Server types other than HTTP

Caddy 0.9 will allow you to plug in almost anything, including server types. This has huge implications: Caddy will soon be able to serve more than just HTTP.

Why, or who cares? As I was musing earlier, imagine the joy of using an SSH server that:

  • is not vulnerable to most memory mistakes like C programs are,
  • can be deployed to any platform, including Windows and Android,
  • is statically-compiled (no dependencies),
  • is configured with the ease of the Caddyfile, consistent with your web server
  • can be restarted with zero downtime

To clarify, I’m not going to write this. I’m too busy. But there is already a pure Go implementation of SSH and “all” you’d have to do is wrap that library in a way that plugs into Caddy. Such an SSH server would be used with a Caddyfile – with its own directives and plugins.
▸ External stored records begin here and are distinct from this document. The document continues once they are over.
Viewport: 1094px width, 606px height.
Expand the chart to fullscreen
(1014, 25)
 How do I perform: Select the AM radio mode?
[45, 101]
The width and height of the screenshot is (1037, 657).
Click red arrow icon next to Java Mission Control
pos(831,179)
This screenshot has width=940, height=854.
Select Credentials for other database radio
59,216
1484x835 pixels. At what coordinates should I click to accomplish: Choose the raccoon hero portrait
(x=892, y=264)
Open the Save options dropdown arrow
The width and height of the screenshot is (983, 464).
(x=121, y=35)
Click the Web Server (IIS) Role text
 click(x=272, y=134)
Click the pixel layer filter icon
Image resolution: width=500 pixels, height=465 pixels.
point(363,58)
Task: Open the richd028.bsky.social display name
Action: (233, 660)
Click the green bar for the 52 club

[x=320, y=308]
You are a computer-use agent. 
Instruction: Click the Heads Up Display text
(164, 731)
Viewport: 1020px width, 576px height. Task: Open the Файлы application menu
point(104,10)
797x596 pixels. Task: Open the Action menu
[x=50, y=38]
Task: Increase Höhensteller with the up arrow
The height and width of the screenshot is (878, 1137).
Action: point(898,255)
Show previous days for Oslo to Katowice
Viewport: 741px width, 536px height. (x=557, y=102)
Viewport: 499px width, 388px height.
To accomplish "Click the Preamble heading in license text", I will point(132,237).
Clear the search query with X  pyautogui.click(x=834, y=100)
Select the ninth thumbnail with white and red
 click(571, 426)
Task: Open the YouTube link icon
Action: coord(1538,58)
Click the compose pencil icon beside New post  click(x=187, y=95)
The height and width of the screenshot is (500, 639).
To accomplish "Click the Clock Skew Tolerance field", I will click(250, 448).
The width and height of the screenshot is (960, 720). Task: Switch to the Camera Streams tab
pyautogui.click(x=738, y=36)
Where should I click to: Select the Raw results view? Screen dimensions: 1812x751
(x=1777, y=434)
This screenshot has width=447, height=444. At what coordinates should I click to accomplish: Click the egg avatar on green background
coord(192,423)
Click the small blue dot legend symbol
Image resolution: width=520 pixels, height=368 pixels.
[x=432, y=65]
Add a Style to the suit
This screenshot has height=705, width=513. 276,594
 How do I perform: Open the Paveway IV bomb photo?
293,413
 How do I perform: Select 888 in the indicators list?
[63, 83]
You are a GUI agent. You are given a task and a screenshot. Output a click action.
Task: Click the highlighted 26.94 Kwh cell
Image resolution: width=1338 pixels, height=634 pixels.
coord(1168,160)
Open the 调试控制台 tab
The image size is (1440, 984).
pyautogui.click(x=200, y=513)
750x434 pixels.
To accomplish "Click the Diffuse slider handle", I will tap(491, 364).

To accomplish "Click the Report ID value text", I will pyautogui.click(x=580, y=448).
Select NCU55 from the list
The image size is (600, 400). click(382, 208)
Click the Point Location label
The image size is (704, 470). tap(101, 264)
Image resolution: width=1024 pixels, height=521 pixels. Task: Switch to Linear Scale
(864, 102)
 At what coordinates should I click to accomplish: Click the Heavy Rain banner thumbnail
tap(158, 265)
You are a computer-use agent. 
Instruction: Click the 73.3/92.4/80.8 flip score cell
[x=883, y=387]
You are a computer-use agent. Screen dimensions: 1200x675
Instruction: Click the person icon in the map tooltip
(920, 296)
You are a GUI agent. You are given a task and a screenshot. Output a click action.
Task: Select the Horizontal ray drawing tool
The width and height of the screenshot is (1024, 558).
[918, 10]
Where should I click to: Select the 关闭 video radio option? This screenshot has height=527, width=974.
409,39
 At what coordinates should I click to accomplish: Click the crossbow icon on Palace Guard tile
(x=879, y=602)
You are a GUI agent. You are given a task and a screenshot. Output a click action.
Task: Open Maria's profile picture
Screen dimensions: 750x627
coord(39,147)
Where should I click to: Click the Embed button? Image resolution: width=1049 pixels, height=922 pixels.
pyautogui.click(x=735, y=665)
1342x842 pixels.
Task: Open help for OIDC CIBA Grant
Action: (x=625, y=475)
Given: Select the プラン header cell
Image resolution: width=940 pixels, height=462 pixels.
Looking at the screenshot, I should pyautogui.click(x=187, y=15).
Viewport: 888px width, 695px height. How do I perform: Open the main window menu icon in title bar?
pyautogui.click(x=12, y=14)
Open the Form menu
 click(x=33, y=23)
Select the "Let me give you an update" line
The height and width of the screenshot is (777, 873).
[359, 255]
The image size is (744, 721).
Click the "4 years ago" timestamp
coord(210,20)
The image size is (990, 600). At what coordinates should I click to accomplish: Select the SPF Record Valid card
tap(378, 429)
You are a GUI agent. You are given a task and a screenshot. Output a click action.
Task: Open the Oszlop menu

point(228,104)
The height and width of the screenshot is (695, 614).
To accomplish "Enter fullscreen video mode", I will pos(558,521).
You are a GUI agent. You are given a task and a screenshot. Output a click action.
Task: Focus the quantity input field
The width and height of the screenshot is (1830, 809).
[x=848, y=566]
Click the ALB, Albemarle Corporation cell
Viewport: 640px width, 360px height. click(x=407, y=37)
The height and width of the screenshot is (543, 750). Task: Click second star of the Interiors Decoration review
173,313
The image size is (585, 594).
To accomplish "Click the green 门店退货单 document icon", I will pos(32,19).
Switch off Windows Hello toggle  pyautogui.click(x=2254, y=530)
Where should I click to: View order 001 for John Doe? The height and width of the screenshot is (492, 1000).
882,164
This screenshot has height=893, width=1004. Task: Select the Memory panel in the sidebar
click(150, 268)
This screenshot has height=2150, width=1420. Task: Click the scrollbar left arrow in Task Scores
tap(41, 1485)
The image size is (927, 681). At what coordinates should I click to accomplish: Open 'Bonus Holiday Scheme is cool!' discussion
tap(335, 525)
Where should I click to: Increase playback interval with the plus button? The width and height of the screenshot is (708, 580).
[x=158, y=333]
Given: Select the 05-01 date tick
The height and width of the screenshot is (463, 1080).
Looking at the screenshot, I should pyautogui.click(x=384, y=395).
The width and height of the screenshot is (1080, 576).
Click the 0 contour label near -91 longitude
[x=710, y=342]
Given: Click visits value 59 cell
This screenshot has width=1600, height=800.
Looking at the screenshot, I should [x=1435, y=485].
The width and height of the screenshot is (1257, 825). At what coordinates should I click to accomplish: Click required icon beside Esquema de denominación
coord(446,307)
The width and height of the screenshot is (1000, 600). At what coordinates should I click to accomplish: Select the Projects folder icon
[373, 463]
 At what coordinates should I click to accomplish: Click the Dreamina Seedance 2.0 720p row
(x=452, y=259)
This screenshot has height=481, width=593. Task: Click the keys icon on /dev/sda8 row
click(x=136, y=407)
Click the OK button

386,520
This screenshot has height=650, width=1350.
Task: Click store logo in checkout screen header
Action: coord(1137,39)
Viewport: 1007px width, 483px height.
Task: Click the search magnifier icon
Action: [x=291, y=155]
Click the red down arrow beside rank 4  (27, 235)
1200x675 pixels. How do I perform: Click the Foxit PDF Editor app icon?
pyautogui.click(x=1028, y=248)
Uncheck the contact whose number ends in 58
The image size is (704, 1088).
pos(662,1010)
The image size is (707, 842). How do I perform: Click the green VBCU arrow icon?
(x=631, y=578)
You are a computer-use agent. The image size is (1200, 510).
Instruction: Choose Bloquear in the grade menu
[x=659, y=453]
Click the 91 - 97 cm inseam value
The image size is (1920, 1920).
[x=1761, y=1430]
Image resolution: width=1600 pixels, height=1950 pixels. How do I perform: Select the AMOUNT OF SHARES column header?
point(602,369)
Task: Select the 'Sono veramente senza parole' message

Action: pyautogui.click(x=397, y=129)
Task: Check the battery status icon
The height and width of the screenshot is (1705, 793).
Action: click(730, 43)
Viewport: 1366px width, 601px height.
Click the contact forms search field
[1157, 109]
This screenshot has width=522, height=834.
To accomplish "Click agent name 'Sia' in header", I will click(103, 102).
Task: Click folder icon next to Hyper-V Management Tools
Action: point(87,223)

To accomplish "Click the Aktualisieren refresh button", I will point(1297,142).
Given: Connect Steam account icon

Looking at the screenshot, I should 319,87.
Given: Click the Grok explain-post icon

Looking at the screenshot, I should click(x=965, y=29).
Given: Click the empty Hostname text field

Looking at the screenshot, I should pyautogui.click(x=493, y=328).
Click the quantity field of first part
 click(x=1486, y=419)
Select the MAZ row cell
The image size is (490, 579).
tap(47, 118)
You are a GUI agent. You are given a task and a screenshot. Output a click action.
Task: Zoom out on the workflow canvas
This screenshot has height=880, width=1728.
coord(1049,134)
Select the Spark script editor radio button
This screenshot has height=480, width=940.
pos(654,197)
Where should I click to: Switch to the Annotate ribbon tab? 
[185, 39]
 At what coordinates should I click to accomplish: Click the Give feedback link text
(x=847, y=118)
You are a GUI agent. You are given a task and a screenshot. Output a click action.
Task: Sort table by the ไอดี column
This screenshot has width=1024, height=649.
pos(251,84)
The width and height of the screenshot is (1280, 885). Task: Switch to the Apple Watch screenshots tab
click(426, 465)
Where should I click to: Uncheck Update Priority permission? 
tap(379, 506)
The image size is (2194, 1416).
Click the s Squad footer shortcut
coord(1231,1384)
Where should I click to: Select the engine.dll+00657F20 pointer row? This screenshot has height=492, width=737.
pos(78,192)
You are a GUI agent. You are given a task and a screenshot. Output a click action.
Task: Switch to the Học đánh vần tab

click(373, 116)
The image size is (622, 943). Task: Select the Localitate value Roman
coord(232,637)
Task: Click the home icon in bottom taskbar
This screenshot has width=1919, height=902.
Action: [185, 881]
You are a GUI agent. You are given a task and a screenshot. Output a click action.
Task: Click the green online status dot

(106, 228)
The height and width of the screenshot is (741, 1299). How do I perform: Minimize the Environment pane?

The really cool part is that a single Caddy binary could potentially serve both SSH and HTTP (if you wanted to, or you could have a process for each). Both can be seamlessly upgraded or reloaded, and both could even benefit from the API (slated for version 0.10).

Is this ringing through clearly? Do you like this? What other server types would you want to see for Caddy?

6 Likes

As one that spends a lot of time in SSH, this would be nice. Be sure to allow for moving the port around, disallowing remote root access, no password access (only certs), and allowing a choice of IPv4, IPv6, or both. Whatever is needed for optional port knocking. I’ll stop now. Thanks!

DNS. I’d love to have a Caddy-esque DNS server.

There is CoreDNS, a fork of Caddy.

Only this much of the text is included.